» **JOB**
Duplicate the rows below without changing anything, from the line containing "The height and width of the screenshot is (270, 509)." through the final row, both ends included.

» **INPUT DATA**
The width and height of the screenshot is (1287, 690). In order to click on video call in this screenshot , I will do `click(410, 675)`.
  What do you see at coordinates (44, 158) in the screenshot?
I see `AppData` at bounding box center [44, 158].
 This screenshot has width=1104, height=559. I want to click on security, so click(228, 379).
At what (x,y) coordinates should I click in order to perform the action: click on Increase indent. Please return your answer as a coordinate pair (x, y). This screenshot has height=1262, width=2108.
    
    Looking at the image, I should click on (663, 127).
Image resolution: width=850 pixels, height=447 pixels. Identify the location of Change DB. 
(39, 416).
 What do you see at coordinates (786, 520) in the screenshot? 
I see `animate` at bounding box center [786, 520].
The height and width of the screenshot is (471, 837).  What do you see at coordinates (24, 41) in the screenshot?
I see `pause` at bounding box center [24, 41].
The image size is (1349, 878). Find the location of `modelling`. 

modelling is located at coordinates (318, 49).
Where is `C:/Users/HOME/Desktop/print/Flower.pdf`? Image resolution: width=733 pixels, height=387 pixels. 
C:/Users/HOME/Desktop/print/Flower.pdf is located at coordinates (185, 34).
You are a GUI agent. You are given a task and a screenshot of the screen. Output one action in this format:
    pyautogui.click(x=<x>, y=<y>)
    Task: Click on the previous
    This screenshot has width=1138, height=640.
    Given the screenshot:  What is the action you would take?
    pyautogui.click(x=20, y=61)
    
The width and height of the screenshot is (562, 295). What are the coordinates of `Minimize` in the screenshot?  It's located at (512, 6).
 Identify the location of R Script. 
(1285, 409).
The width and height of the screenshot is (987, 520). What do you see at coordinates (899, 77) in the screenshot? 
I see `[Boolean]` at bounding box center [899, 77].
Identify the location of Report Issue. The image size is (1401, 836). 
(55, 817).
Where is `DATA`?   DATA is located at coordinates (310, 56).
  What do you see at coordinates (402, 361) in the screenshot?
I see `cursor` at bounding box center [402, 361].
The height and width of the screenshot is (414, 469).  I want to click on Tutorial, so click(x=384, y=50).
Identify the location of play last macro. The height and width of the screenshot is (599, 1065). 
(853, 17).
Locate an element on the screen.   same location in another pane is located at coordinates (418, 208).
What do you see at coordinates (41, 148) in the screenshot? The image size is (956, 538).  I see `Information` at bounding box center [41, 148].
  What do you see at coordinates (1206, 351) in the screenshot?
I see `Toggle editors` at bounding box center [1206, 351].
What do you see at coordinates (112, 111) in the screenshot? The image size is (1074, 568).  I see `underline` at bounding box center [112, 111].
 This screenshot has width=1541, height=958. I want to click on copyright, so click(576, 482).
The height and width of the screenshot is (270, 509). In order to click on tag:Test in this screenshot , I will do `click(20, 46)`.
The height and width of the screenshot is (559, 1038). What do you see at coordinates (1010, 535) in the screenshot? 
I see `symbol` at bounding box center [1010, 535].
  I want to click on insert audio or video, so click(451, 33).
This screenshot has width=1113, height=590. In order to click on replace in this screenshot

» **ANSWER IN FULL**
The height and width of the screenshot is (270, 509). In order to click on tag:Test in this screenshot , I will do `click(20, 46)`.
The height and width of the screenshot is (559, 1038). What do you see at coordinates (1010, 535) in the screenshot? 
I see `symbol` at bounding box center [1010, 535].
  I want to click on insert audio or video, so click(451, 33).
This screenshot has width=1113, height=590. In order to click on replace in this screenshot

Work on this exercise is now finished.